_What the task asks_. Reproduce verbatim the stretch of the listing below from its start through the line containing "Starters (496, 201)", including both ends. Omit the pictures from your output.

Element and text location data:
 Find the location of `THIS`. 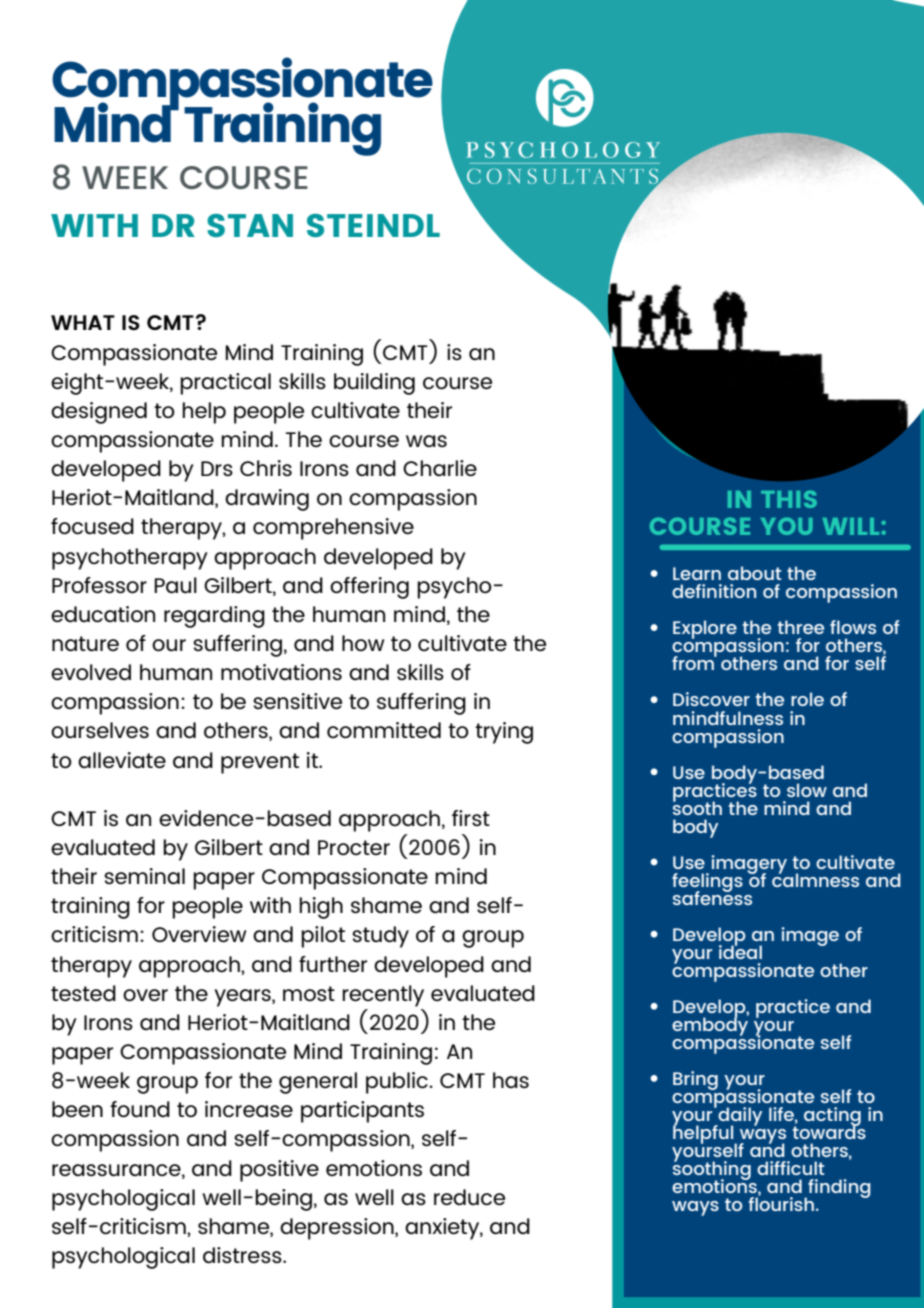

THIS is located at coordinates (789, 499).
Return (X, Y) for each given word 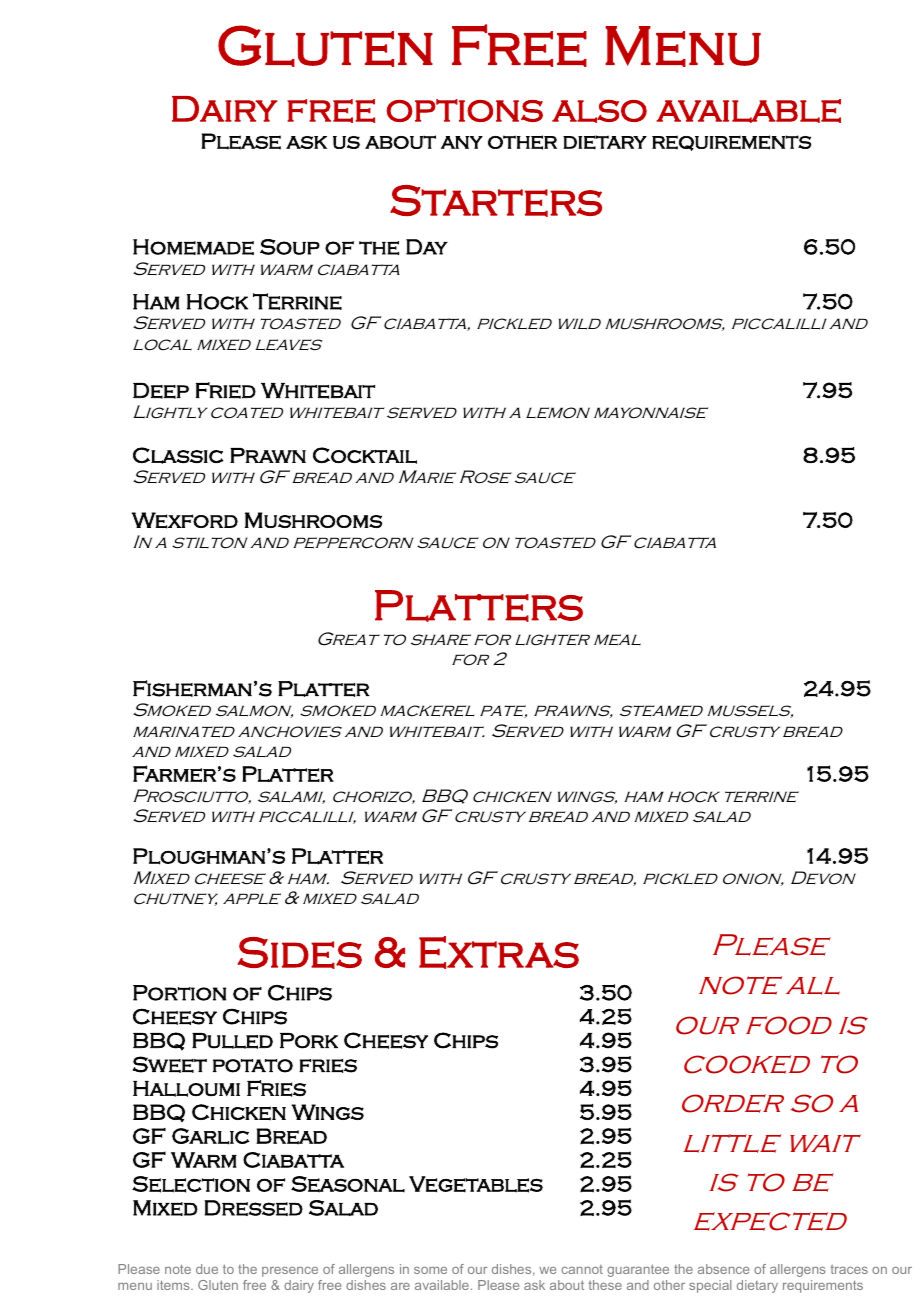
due (207, 1269)
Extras (499, 952)
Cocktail (365, 455)
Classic (178, 455)
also (599, 111)
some (430, 1270)
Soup (290, 247)
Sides (300, 953)
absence (723, 1269)
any (462, 142)
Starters (496, 201)
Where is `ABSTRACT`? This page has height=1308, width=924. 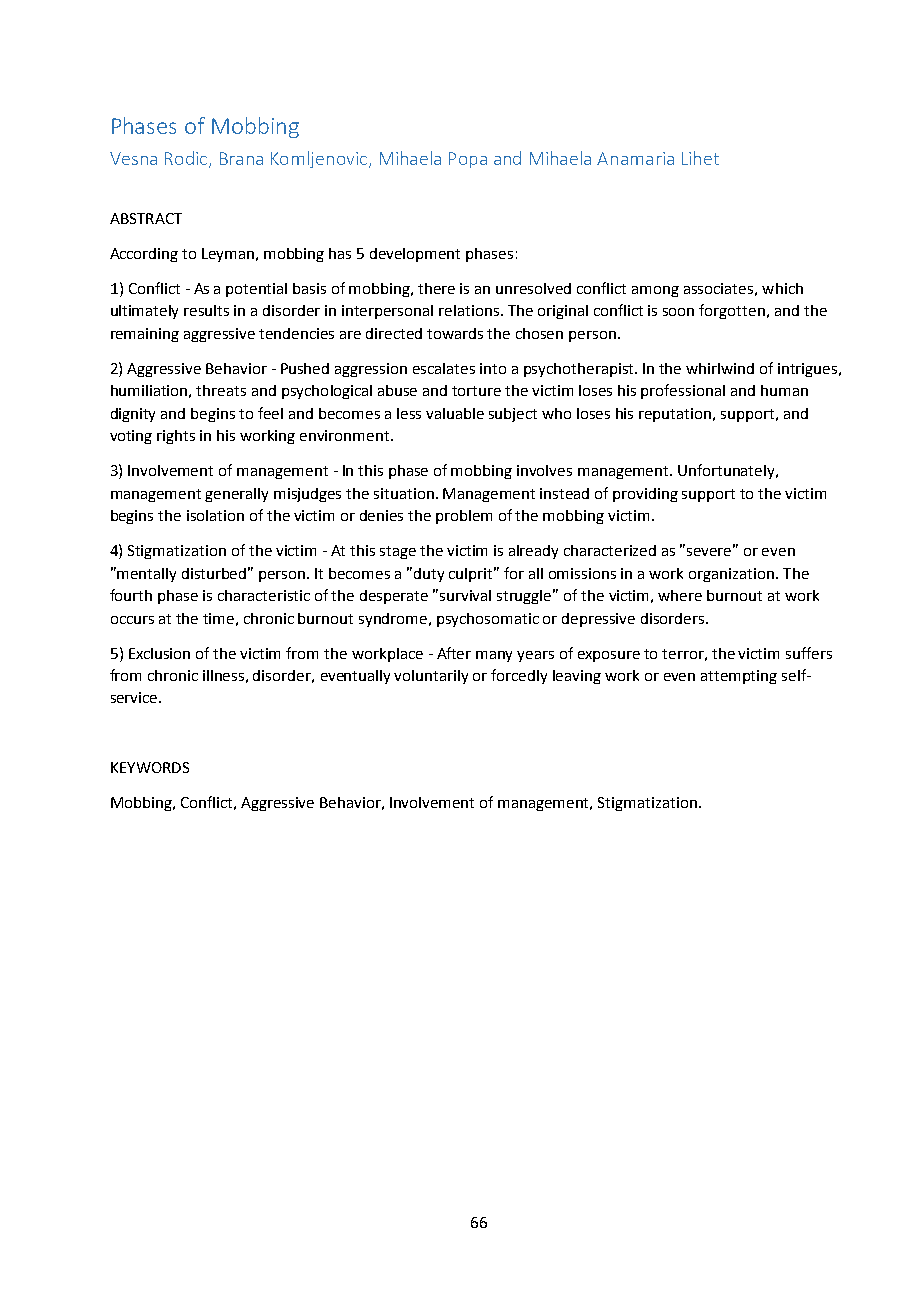 ABSTRACT is located at coordinates (146, 218).
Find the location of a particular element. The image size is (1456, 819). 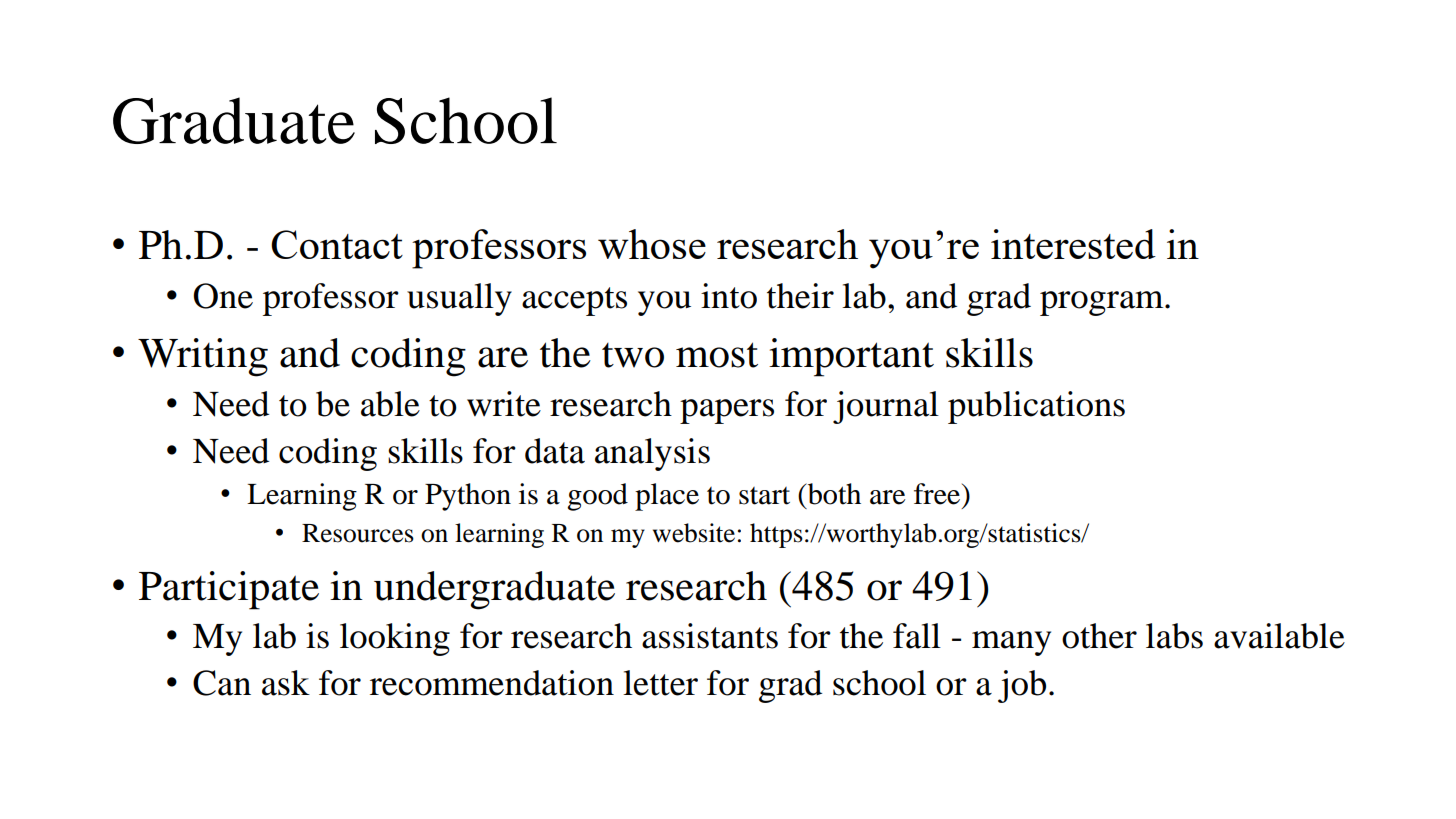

_Written response_.
 Find the location of `THIS`. 

THIS is located at coordinates (789, 499).
Return (X, Y) for each given word 
due (207, 1269)
Extras (499, 952)
Cocktail (365, 455)
Classic (178, 455)
also (599, 111)
some (430, 1270)
Soup (290, 247)
Sides (300, 953)
absence (723, 1269)
any (462, 142)
Starters (496, 201)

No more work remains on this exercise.